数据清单
%%
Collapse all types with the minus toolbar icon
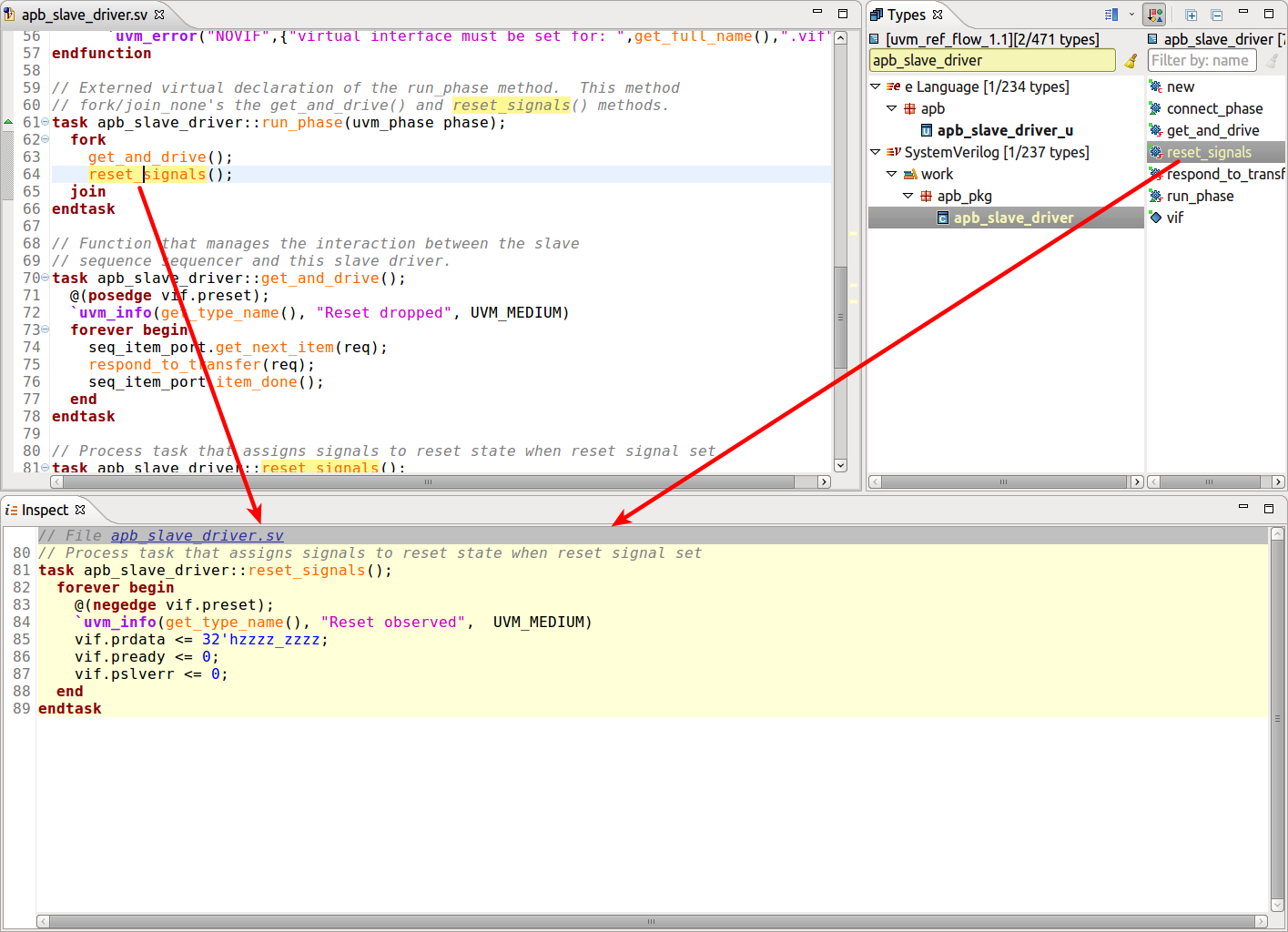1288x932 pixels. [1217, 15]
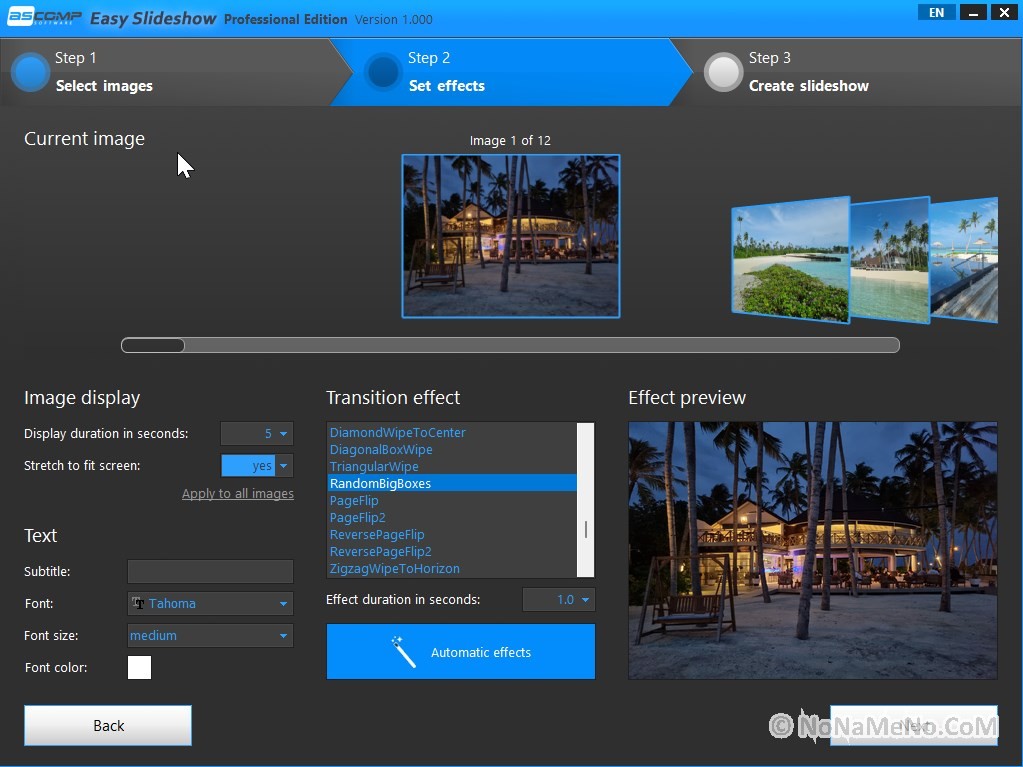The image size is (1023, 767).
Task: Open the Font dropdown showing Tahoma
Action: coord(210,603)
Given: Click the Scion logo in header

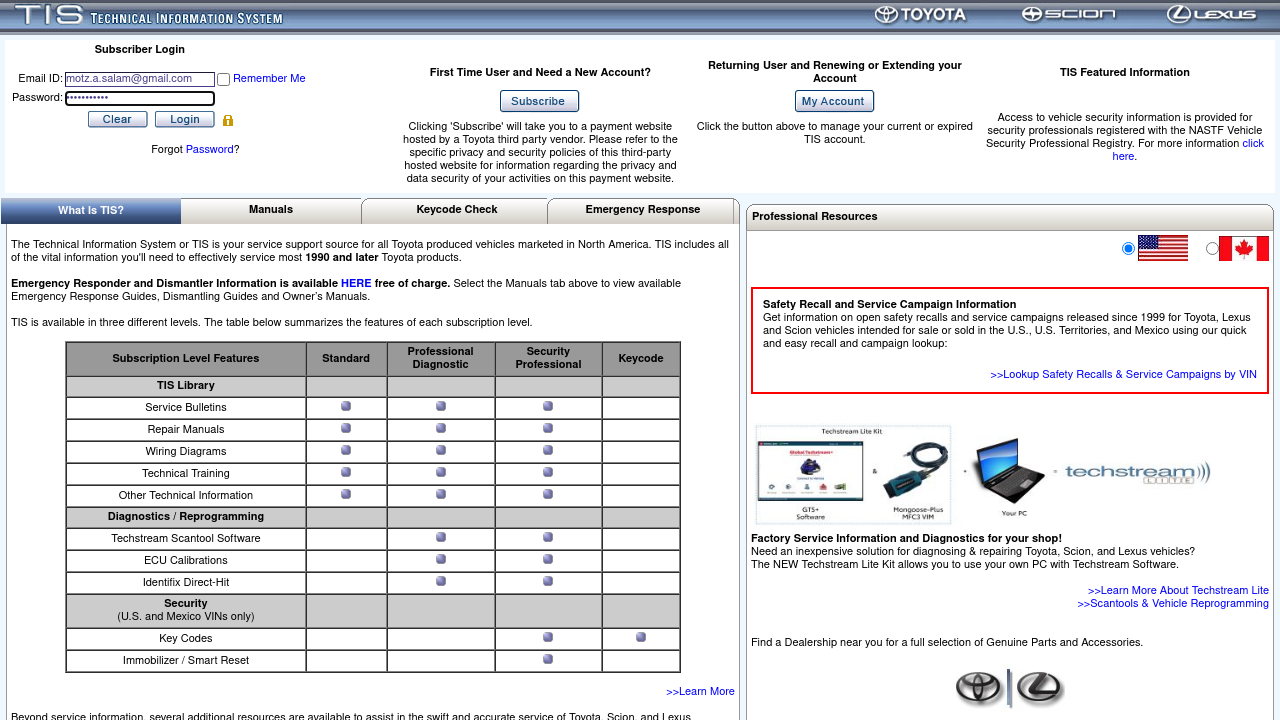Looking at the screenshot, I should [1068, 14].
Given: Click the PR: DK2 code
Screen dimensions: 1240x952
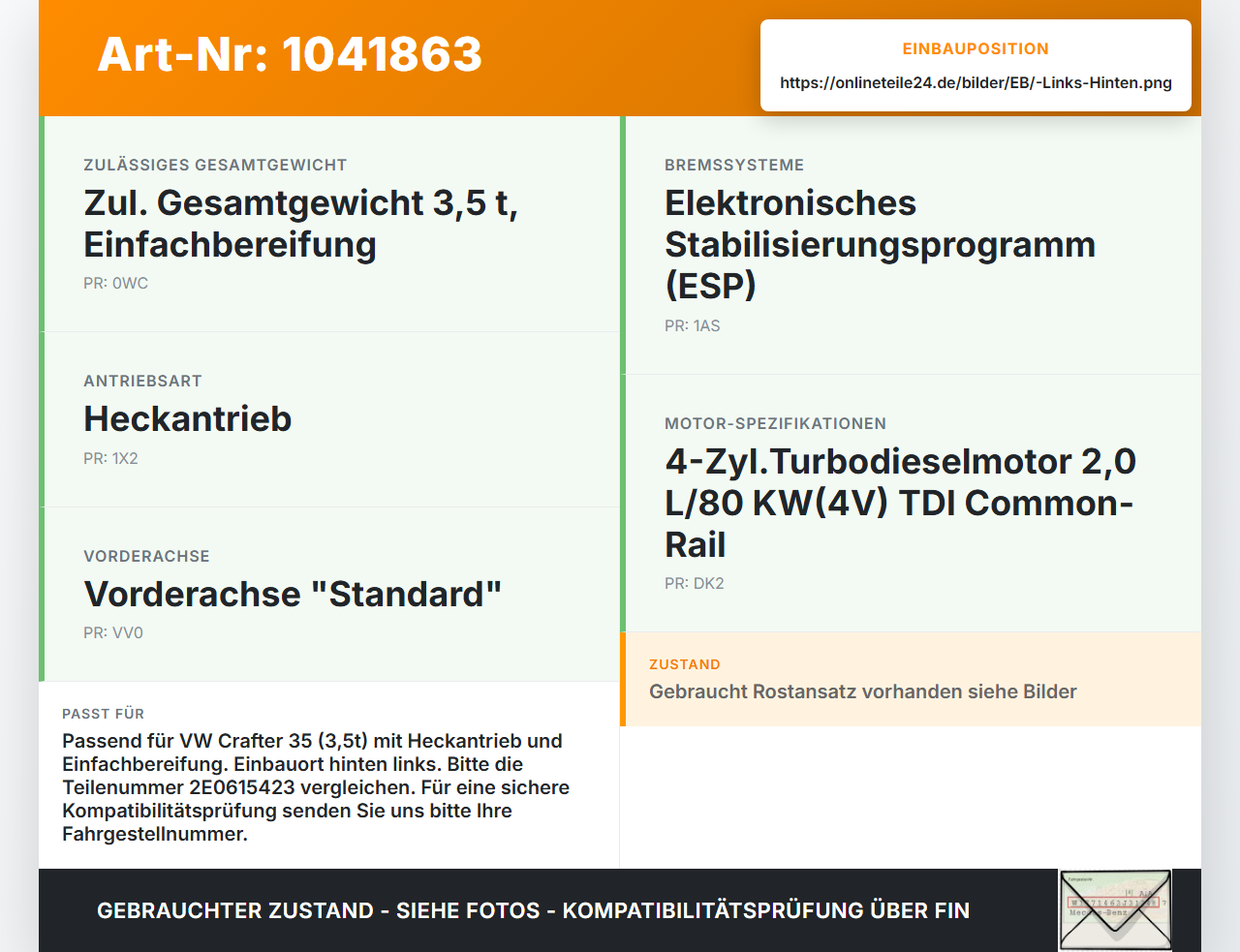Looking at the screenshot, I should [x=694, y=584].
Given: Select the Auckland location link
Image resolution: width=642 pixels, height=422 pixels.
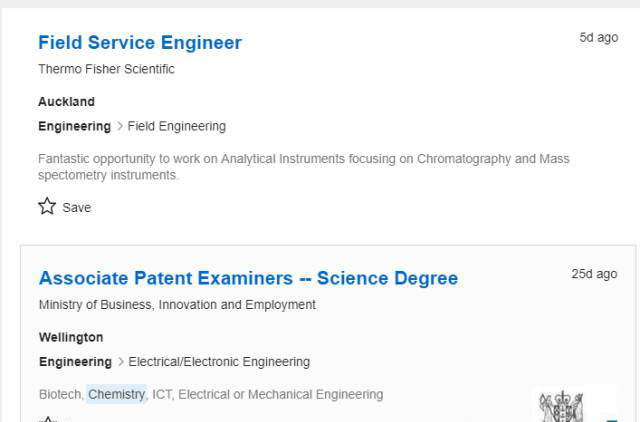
%%
任务目标: 修改上面的全部数据：把每处“Click”改为“Tap”，其余内容保持不变，并照此重写一遍。输出中不要包含图片。

练习结果:
Collapse all types with the minus toolbar icon
1288x932 pixels. [1217, 15]
The image size is (1023, 767).
Task: Open the Font dropdown showing Tahoma
Action: coord(210,603)
Given: Tap the Scion logo in header

Looking at the screenshot, I should [1068, 14].
Given: Tap the PR: DK2 code
Screen dimensions: 1240x952
Looking at the screenshot, I should [x=694, y=584].
Given: Select the Auckland location link
Image resolution: width=642 pixels, height=422 pixels.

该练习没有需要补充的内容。